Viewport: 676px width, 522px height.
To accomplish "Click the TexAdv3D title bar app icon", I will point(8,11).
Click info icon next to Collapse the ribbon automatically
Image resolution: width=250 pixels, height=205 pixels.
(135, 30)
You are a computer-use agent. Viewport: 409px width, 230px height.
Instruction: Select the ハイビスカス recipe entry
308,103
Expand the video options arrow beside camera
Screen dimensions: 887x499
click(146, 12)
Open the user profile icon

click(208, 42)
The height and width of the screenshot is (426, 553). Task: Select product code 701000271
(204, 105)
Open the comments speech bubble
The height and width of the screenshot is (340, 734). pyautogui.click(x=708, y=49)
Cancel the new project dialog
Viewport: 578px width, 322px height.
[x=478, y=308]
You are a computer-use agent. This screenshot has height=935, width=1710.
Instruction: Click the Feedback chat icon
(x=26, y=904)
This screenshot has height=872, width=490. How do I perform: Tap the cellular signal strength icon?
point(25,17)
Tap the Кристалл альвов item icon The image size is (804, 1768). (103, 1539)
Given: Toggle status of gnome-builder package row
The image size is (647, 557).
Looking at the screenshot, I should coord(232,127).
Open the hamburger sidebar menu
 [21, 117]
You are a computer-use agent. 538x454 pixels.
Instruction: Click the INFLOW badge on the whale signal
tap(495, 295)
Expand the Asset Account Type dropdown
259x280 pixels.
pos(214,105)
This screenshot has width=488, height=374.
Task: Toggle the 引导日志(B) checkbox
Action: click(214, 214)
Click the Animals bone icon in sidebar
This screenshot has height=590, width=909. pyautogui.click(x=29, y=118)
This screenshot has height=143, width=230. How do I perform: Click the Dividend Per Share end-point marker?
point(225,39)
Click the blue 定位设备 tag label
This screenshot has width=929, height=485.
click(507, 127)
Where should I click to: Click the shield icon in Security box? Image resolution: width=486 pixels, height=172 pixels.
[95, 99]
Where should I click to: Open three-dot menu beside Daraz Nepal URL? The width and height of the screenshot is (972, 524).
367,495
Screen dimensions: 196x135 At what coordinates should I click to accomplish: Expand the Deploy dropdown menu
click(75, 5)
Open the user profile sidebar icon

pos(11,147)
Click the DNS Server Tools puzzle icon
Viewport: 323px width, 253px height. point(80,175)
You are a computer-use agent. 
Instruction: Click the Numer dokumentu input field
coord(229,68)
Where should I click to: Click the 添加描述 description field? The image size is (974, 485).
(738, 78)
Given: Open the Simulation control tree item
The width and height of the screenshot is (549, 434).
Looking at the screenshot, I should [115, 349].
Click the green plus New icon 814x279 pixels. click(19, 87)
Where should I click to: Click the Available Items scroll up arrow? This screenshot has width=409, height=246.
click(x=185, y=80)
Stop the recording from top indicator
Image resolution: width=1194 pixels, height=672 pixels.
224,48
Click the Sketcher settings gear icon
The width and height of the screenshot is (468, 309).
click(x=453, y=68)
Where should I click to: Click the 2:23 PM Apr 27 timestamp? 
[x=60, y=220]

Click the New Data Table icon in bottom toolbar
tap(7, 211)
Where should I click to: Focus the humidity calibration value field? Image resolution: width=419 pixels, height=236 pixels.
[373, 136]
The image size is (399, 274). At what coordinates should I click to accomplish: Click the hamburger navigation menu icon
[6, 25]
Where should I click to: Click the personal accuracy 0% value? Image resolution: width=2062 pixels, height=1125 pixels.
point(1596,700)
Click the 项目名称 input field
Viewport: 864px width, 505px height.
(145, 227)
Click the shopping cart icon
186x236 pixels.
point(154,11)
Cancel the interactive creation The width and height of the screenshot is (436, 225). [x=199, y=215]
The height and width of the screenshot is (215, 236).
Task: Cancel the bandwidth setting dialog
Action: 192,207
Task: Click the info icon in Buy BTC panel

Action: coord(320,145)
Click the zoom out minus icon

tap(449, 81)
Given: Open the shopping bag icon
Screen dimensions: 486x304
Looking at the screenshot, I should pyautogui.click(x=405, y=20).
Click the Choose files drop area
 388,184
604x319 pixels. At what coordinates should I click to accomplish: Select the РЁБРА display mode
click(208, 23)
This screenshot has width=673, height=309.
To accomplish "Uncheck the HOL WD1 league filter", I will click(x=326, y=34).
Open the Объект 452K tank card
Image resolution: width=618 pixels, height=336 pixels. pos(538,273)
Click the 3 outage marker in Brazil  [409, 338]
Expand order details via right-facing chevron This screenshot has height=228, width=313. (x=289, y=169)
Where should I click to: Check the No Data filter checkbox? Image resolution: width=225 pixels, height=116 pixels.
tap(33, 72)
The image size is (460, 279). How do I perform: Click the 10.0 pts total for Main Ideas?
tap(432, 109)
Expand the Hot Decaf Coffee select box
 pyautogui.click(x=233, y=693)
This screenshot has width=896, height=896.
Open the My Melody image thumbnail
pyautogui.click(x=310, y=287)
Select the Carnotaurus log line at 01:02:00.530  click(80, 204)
= = =
EXERCISE DIRECTIONS: Report every line containing the word "Given" from the listing above.

RESULT FOR THIS EXERCISE:
Given: Toggle status of gnome-builder package row
Given: Open the Simulation control tree item
Given: Open the shopping bag icon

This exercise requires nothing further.